How to Do a Backdoor Roth IRA
I started a Backdoor Roth IRA in 2025, and it was surprisingly simple.
Now, I am no financial expert (and, of course, this is not financial advice) - so it took me some time to learn this. Having said that, here's what I've learned.
But first, before we delve into how to do a Backdoor Roth IRA, let’s talk about why to do a Backdoor Roth IRA.
What is a Backdoor Roth IRA?
A Backdoor Roth IRA allows high-earners to contribute to a Roth IRA (and thus, benefit from the tax advantages of a Roth IRA), whereas otherwise they would be unable to do so.
In 2025, single-contributors must have earned less than $150,000 to contribute to a Roth IRA. The contribution limit was $7,000, and is increasing to $7,500 in 2026.
Meaning, if you earn more than $150,000, you cannot contribute directly to a Roth IRA. However, you can still contribute indirectly, using the Backdoor Roth IRA pathway.
Why do a Backdoor Roth IRA?
A Roth IRA is a retirement savings account that accepts after-tax money. While that does mean no upfront tax deduction (such as with a 401(k), it also means that your qualified withdrawals in retirement are completely tax-free, making it ideal if you expect to be in a higher tax bracket later. And even if you don’t expect to be in a higher tax bracket later, it allows for tax-free growth of your investments during earning years. That is, compared to a taxable brokerage account, with a Roth IRA you won’t pay taxes on interest, dividends, and capital gains.
Here’s what that means in cold, hard numbers according to Bankrate.com:

For a 30-year-old single-earner, contributing the current maximum to a Roth IRA, he or she would earn $967, 658 in retirement using a Roth IRA, compared to just $665, 971 using a taxable brokerage account. Or, a difference of $301,687.
How to do a Backdoor Roth IRA
Convinced? OK then, here’s how to do it.
(Keep in mind, most residents and fellows can (and I think, should) just contribute to a Roth IRA directly. There is no need to complicate things with a Backdoor Roth IRA process.)
A Backdoor Roth IRA transfer involves, essentially, two steps:
- Add money to a Traditional IRA
- Transfer that money to a Roth IRA
How to do a Backdoor Roth IRA (in more detail)
Here’s how to do it, in a bit more detail:
- Contribute to a Traditional IRA (keep in mind, the contribution limits change over time; in 2025, it was $7,000)
- Don’t invest the contribution! Let its in cash. We don’t want our contributions earning interest
- The next day, transfer the money from the Traditional IRA to the Roth IRA
- Once it clears, go ahead and Invest the money into your investment of choice
- Come tax season, remember to fill out Form 8606 on your tax returns
And then one additional word of caution: Avoid the pro-rata rule.
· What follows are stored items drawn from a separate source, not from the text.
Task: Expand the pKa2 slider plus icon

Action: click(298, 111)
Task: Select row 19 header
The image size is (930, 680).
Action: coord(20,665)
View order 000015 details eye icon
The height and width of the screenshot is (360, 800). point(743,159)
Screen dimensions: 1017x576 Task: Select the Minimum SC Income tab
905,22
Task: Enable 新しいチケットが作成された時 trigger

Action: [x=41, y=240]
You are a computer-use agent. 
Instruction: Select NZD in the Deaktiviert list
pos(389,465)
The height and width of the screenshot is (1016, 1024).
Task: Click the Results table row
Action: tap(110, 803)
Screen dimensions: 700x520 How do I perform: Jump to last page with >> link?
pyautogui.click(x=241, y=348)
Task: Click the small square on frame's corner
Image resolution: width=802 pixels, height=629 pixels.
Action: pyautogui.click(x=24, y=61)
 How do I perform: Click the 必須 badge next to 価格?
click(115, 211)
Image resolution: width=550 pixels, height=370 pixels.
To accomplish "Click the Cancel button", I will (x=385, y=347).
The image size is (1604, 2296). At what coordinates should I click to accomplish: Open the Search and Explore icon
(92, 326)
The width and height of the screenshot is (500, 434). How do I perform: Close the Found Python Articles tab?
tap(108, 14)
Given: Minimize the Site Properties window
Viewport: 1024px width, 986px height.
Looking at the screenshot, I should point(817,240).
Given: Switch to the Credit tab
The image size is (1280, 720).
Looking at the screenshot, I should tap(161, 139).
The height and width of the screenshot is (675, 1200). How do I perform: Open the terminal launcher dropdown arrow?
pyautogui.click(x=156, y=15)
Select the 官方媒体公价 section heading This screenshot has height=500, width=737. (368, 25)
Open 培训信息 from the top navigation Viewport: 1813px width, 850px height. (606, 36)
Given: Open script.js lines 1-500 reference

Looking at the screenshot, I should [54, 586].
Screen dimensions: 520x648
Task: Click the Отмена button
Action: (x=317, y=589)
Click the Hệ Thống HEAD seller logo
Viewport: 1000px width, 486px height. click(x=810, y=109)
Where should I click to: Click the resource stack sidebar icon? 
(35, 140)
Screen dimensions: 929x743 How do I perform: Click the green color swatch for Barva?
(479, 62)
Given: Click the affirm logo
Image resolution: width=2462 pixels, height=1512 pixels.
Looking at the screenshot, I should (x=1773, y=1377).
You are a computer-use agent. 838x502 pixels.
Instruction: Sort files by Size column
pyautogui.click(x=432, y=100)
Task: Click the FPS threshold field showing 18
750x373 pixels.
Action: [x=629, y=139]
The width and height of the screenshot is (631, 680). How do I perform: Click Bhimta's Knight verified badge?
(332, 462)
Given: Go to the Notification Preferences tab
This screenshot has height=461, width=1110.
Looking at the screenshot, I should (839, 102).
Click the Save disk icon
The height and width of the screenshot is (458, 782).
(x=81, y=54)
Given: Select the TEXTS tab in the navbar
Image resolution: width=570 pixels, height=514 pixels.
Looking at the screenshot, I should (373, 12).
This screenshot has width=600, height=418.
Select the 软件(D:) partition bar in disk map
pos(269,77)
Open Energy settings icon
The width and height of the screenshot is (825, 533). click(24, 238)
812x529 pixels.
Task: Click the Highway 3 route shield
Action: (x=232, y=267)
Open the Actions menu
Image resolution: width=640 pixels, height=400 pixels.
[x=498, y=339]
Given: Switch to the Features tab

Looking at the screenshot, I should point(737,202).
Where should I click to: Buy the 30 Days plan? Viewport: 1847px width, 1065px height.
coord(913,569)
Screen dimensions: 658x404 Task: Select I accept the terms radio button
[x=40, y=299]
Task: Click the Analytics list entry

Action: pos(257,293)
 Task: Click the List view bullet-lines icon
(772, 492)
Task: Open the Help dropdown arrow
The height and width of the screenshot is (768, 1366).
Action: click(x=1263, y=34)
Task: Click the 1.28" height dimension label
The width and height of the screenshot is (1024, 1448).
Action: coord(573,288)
The pro-rata rule essentially treats all of one’s IRAs as a single account, and in doing so blends the taxable percentage of any transfer based on its proportion within the entire account. What that means, in the simplest terms, is that if you have an existing IRA (which contains pre-tax money), you will pay taxes on the Backdoor Roth IRA conversion (even if it was contributed with post-tax money).
For example, if the existing IRA contains $93,000 in pre-tax money, and you contributbe $7,000 for the Backdoor Roth IRA conversion, and then transfer that contribution, the IRS will still consider that $7,000 taxable. How taxable? Well...
$7,000 (Backdoor Roth IRA) / $100,000 (total IRA) = 7% non-taxable (or, 93% taxable)
$7,000 x 0.93 (taxable percentage) = $6,510 of the transfer is taxable.
So, 93% taxable, based upon its proportion within the overall IRA. Having 93% of your contribution taxed more or less eliminates the benefit of the Backdoor Roth IRA in the first place.
However, if we have $0 in the IRA at the time of transfer, then all or 100% of the conversion is post-tax and thus non-taxable income, and we will pay no taxes on the transferred amount.
If you do have an existing IRA, you can get rid of these accounts in the following ways:
- Withdrawing the money (not recommended)
- Roll the money over into an alternative investment account (e.g., a 401(k) , 403(b), or individual 401(k) (much better)
And possibly a few others. I used options number two (roll the money over into an alternative investment account), which is likely the best option for most people.
The downsides of a Backdoor Roth IRA are, of course, more paperwork, which makes for a slightly harder tax return season. But the benefits? Potentially over $300,000.